» EXTRAIT FOURNI
..........
Laurent Berger et Luca Visentini. Bruxelles, 26 avril 2019. Euro-manifestation syndicale à l’appel de la CES.

La mise en cause par la justice belge et dans une affaire de corruption de Luca Visentini, ex-secrétaire général de la Confédération Européenne des Syndicats CES) et nouveau secrétaire général de la Confédération Syndicale Internationale (CIS, ex CISL) est très grave. Elle est aussi révélatrice ! Elle met en évidence les complicités politiques et financière directes dans les rouages européens, d’organisations syndicales, de partis, d’ONG avec les institutions. Autant dire avec la commission de Bruxelles comme avec le parlement. Cela renvoie à l’indépendance et au fonctionnement de la CES dont le budget est assuré à plus de 75% par l’Union Européenne et dont les dirigeants bénéficient d’avantages identiques aux fonctionnaires de l’UE, en matière de rémunérations, de conditions de travail, de promotions et ou le système de "pantouflage" existe depuis longtemps permettant de passer des bureaux de la CES à ceux de l’Union Européenne afin de poursuivre une carrière dans les meilleures conditions possibles. Évidemment ce système n’est pas sans contrepartie. Cette affaire ci est dans les mains de la justice, celle-ci doit jouer son rôle.
..........
» ENREGISTREMENTS FOURNIS
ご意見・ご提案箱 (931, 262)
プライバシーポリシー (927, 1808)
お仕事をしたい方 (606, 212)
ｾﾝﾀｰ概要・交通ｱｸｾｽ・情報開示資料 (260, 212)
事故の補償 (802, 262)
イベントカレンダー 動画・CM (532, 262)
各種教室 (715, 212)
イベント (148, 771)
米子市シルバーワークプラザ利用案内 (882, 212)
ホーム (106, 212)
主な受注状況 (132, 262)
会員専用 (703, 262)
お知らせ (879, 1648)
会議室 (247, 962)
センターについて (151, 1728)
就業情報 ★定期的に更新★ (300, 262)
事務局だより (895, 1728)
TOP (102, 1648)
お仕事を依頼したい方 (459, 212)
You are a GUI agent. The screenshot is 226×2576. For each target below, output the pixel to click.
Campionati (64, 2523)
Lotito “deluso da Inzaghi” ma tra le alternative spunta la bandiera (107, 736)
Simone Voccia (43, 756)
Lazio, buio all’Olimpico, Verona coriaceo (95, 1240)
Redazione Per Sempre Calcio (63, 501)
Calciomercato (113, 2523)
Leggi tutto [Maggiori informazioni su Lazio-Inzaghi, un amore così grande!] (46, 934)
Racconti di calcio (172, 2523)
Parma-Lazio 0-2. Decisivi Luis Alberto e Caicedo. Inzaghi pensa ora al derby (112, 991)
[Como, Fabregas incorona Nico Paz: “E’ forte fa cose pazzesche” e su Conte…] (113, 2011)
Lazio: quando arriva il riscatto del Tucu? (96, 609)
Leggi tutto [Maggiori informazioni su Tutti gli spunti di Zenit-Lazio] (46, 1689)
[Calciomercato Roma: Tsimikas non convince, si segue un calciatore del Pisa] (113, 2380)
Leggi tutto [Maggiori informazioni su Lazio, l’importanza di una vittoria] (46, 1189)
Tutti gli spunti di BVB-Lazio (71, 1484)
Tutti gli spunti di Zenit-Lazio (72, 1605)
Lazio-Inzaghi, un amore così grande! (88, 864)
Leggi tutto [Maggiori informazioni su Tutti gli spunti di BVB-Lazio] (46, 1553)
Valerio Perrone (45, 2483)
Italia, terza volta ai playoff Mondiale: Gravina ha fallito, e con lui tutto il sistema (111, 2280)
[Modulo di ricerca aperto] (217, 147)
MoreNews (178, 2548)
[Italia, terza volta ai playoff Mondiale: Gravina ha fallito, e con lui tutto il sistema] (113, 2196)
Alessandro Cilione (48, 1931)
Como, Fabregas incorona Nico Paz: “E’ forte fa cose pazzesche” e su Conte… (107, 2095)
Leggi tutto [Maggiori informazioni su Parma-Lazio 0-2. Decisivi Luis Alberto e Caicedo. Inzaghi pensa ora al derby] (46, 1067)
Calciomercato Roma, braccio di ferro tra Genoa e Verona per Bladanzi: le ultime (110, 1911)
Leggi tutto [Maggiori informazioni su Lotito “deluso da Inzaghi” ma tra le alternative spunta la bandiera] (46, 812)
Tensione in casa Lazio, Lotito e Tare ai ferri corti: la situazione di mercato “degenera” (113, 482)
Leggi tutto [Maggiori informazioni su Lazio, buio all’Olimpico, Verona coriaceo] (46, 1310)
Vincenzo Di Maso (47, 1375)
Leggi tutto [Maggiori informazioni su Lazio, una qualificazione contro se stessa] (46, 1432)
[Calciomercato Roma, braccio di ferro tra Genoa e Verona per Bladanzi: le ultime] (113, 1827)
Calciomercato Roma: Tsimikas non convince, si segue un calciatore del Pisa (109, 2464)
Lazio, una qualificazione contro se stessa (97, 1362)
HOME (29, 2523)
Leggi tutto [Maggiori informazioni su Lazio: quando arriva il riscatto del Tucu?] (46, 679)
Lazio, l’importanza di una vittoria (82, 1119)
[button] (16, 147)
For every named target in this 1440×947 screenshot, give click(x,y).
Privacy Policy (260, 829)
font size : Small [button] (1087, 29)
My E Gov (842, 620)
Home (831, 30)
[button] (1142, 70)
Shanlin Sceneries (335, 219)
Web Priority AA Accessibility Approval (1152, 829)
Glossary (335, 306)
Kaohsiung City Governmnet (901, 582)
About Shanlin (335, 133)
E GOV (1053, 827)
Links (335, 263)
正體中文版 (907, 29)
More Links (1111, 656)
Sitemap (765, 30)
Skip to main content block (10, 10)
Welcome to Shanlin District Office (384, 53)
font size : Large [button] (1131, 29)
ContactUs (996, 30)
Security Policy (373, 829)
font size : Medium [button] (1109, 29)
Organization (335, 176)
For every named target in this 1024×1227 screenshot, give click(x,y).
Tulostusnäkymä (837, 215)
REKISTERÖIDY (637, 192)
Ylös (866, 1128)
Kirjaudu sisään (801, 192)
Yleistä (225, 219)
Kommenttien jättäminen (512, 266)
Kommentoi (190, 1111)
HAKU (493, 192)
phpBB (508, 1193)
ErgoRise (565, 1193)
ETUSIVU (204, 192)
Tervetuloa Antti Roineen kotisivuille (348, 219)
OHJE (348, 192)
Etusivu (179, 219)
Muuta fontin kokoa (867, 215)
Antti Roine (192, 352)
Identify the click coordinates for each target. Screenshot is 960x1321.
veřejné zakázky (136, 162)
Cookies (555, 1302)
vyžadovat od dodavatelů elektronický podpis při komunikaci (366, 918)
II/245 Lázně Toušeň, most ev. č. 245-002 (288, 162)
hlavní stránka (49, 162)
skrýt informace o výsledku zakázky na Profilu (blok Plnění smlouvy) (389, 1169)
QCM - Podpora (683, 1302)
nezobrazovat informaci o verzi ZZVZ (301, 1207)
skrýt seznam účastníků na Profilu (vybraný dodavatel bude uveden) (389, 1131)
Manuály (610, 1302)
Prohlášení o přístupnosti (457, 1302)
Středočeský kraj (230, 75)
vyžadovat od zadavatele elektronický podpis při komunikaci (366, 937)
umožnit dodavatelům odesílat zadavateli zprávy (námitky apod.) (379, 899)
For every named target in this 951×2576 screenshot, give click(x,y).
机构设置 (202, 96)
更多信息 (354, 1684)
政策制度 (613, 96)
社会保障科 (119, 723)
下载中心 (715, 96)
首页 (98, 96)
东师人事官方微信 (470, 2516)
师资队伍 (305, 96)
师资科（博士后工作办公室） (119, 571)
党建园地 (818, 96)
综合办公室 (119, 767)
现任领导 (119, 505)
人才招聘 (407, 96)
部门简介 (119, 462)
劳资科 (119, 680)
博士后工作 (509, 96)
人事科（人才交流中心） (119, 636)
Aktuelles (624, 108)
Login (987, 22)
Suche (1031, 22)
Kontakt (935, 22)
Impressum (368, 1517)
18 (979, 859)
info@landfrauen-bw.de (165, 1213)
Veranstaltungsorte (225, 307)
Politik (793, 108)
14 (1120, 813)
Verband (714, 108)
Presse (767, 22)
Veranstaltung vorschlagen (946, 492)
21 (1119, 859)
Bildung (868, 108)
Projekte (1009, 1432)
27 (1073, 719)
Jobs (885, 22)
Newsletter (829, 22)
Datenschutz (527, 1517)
..........
» À FAIRE
**1)** D'après l'extrait fourni, quelle part du budget de la CES l'Union européenne assure-t-elle ?
**2)** Recopiez tous les enregistrements, depuis le premier jusqu'à la ligne contenant « [Italia, terza volta » incluse, en substituant « Continua a leggere » à « Leggi tutto » et sans rien modifier d'autre.

» LISTE DES SOLUTIONS
**1)** Plus de 75 %.

**2)**
ご意見・ご提案箱 (931, 262)
プライバシーポリシー (927, 1808)
お仕事をしたい方 (606, 212)
ｾﾝﾀｰ概要・交通ｱｸｾｽ・情報開示資料 (260, 212)
事故の補償 (802, 262)
イベントカレンダー 動画・CM (532, 262)
各種教室 (715, 212)
イベント (148, 771)
米子市シルバーワークプラザ利用案内 (882, 212)
ホーム (106, 212)
主な受注状況 (132, 262)
会員専用 (703, 262)
お知らせ (879, 1648)
会議室 (247, 962)
センターについて (151, 1728)
就業情報 ★定期的に更新★ (300, 262)
事務局だより (895, 1728)
TOP (102, 1648)
お仕事を依頼したい方 (459, 212)
You are a GUI agent. The screenshot is 226×2576. For each target below, output the pixel to click.
Campionati (64, 2523)
Lotito “deluso da Inzaghi” ma tra le alternative spunta la bandiera (107, 736)
Simone Voccia (43, 756)
Lazio, buio all’Olimpico, Verona coriaceo (95, 1240)
Redazione Per Sempre Calcio (63, 501)
Calciomercato (113, 2523)
Continua a leggere [Maggiori informazioni su Lazio-Inzaghi, un amore così grande!] (46, 934)
Racconti di calcio (172, 2523)
Parma-Lazio 0-2. Decisivi Luis Alberto e Caicedo. Inzaghi pensa ora al derby (112, 991)
[Como, Fabregas incorona Nico Paz: “E’ forte fa cose pazzesche” e su Conte…] (113, 2011)
Lazio: quando arriva il riscatto del Tucu? (96, 609)
Continua a leggere [Maggiori informazioni su Tutti gli spunti di Zenit-Lazio] (46, 1689)
[Calciomercato Roma: Tsimikas non convince, si segue un calciatore del Pisa] (113, 2380)
Continua a leggere [Maggiori informazioni su Lazio, l’importanza di una vittoria] (46, 1189)
Tutti gli spunti di BVB-Lazio (71, 1484)
Tutti gli spunti di Zenit-Lazio (72, 1605)
Lazio-Inzaghi, un amore così grande! (88, 864)
Continua a leggere [Maggiori informazioni su Tutti gli spunti di BVB-Lazio] (46, 1553)
Valerio Perrone (45, 2483)
Italia, terza volta ai playoff Mondiale: Gravina ha fallito, e con lui tutto il sistema (111, 2280)
[Modulo di ricerca aperto] (217, 147)
MoreNews (178, 2548)
[Italia, terza volta ai playoff Mondiale: Gravina ha fallito, e con lui tutto il sistema] (113, 2196)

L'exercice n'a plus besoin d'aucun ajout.